PERU
Le invitamos a conocer el estado del proceso de descentralización en PERÚ. Presione, a la izquierda, sobre el indicador que le interese leer.
Contexto nacional
La administración política del territorio nacional peruano está dividida en tres niveles de gobierno: un gobierno central, 25 gobiernos regionales, 195 municipalidades provinciales y 1,636 municipalidades distritales. Recientemente, en el año 2007, fue aprobada la Ley sobre Mancomunidades Municipales que forma la base para entidades locales de cooperación voluntaria intermunicipal.. |
A partir del 2002, el Perú ha iniciado un nuevo
intento de descentralización, convirtiéndose
en el octavo que se realiza en su historia
republicana. En este nuevo contexto fueron
elegidos los gobiernos regionales, correspondientes
a los 25 departamentos políticos
administrativos y a la Provincia Constitucional
del Callao, a los que se les viene transfiriendo
gradualmente competencias y funciones
legalmente establecidas.
La descentralización iniciada tuvo una paralización
como consecuencia de los intentos de
regionalización realizada mediante el Referéndum
del año 2005, donde la población rechazó
la integración de departamentos en 5 nuevas
regiones; sin embargo, el proceso se relanzó con las medidas dictadas por el nuevo gobierno que se instaló el 28 de julio de 2006.

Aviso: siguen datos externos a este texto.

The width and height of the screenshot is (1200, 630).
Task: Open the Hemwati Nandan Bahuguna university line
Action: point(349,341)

Actualmente, los retos de la descentralización
se basan en redefinir estratégicamente su
conducción; para lo cual, se ha implementado
la Secretaría de Descentralización, dependiente
de la Presidencia del Consejo de Ministros,
desactivando así el Consejo Nacional de
Descentralización, que venía conduciendo el
proceso hasta entonces. Sin embargo, debe
relevarse el derecho de los gobiernos regionales
y locales a participar en la adopción de
decisiones relacionadas con la conducción del
proceso. Al lado de la Asamblea de Gobiernos Regionales, los gobiernos locales deben dotarse de un espacio específico y crear los mecanismos
de coordinación o puentes de participación y negociación necesarios.

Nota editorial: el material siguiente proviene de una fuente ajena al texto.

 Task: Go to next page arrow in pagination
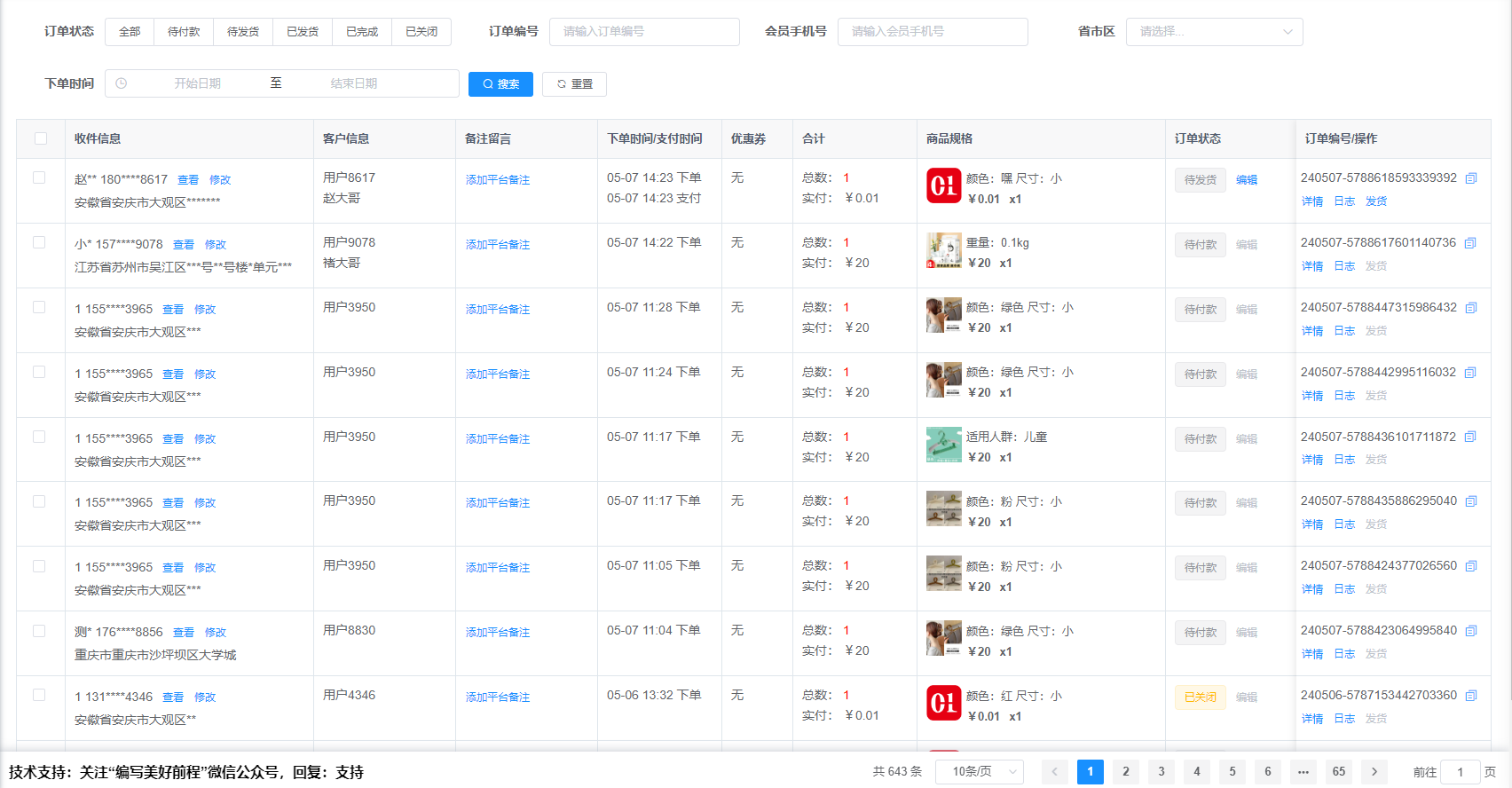pos(1374,772)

El desafío es articular la conducción del proceso de descentralización con la necesidad
de introducir ajustes en el modelo económico
vigente, que sigue caracterizándose por
generar crecimiento sin redistribuir la riqueza,
acentuando los efectos excluyentes de esta
política de Estado. Hay que tener en cuenta
que los beneficios de la descentralización serán mayores si se tiene claridad y coherencia sobre los objetivos de desarrollo humano.